Using a semi-flexible quadritopic N-donor ligand, 5,5′-bipyrimidine (bpym), four new azide-based coordination polymers, {[Co₂(bpym)(N₃)₄]·MeCN}_n (1), [Co(bpym)(N₃)₂]_n (2), [Mn(bpym)(N₃)₂]_n (3) and {[Ni₃(bpym)₃(N₃)₆]·2H₂O}_n (4) were synthesized and structurally characterized. With bpym aciting as a planar μ₄-bridging ligand, the resulting compound, 1, comprised a net-to-net 3D framework composed of two grid-like 4⁴-subnets, Co(EE-N₃)₂-based and Co₂(bpym)-based sheets, with a (4,6)-connected (4²·6⁴)(4⁸·6⁶·8)₂ topology.
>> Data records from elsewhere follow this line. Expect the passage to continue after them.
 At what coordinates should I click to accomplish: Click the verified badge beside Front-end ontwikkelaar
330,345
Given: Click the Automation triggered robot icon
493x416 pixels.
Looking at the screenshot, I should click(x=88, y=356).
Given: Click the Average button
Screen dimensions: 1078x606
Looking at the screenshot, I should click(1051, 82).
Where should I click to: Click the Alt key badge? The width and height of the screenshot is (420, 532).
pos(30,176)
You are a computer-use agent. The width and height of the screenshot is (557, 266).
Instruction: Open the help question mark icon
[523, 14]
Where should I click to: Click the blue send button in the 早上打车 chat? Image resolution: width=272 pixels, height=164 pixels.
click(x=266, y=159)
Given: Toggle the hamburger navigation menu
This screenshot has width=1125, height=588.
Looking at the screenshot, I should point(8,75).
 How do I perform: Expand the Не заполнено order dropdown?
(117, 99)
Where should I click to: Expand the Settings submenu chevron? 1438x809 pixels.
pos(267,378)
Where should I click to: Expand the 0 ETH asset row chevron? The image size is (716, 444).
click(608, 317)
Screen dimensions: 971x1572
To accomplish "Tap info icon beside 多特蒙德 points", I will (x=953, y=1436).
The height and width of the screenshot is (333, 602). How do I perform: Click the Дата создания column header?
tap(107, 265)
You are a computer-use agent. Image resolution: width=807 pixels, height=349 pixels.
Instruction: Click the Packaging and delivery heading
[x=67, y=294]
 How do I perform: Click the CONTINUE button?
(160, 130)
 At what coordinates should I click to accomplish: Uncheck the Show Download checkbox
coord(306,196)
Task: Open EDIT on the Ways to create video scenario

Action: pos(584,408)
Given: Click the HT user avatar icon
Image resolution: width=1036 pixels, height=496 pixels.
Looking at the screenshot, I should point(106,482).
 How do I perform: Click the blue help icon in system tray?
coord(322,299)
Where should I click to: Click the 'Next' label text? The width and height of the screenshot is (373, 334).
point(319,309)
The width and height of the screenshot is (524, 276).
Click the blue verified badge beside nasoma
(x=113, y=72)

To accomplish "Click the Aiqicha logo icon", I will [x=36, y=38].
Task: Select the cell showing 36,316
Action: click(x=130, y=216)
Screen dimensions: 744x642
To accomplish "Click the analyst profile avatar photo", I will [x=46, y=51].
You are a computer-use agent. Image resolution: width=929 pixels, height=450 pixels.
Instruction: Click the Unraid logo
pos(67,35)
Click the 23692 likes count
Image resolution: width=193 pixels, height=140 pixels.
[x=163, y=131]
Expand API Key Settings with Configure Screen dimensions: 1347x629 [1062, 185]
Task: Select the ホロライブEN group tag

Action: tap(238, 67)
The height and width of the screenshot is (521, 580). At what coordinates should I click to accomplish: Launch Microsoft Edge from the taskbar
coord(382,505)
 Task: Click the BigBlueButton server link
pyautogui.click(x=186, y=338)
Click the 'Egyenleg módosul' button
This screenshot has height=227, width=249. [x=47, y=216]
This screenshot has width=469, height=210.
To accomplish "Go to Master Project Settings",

Compound 2 adopted a 3D pillared-layer framework with a pts topology based on six-connected Co(II) centers and four-connected twisted μ₄-bpym ligands, while compound 3 adopted a 3D pillared-layer structure with a bcu topology based on Co(EE-N₃)₂-based 4⁴-layers and two-connected twisted μ₂-bpym pillars. In contrast, compound 4 had a 2D layered structure composed of 1D Ni(II) chains with alternating double EE–N₃ and double EO–N₃ bridges in an EE–EE–EO sequence and two-connected bpym linkers. The magnetic properties of 1–4 were investigated. The findings indicate that 1 showed weak ferromagnetism due to spin-canted antiferromagnetism and long-range magnetic ordering with a critical temperature, T_C = 12.6 K. In contrast, compound 2 exhibited weak ferromagnetism due to spin-canted antiferromagnetism and antiferromagnetic ordering. In compound 3, antiferromagnetic interactions dominated between the Mn(II) centers through the EE–N₃ bridges. In compound 4, the antiferromagnetic and ferromagnetic interactions were transmitted through double EE–N₃ and double EO–N₃ bridges, respectively, resulting in an AF–AF–F topological ferrimagnetic Ni(II) chain. Furthermore, field-induced magnetic phase transitions of metamagnetism for 2 and 4 were also observed below T_N = 3.6 K and 8.2 K, respectively.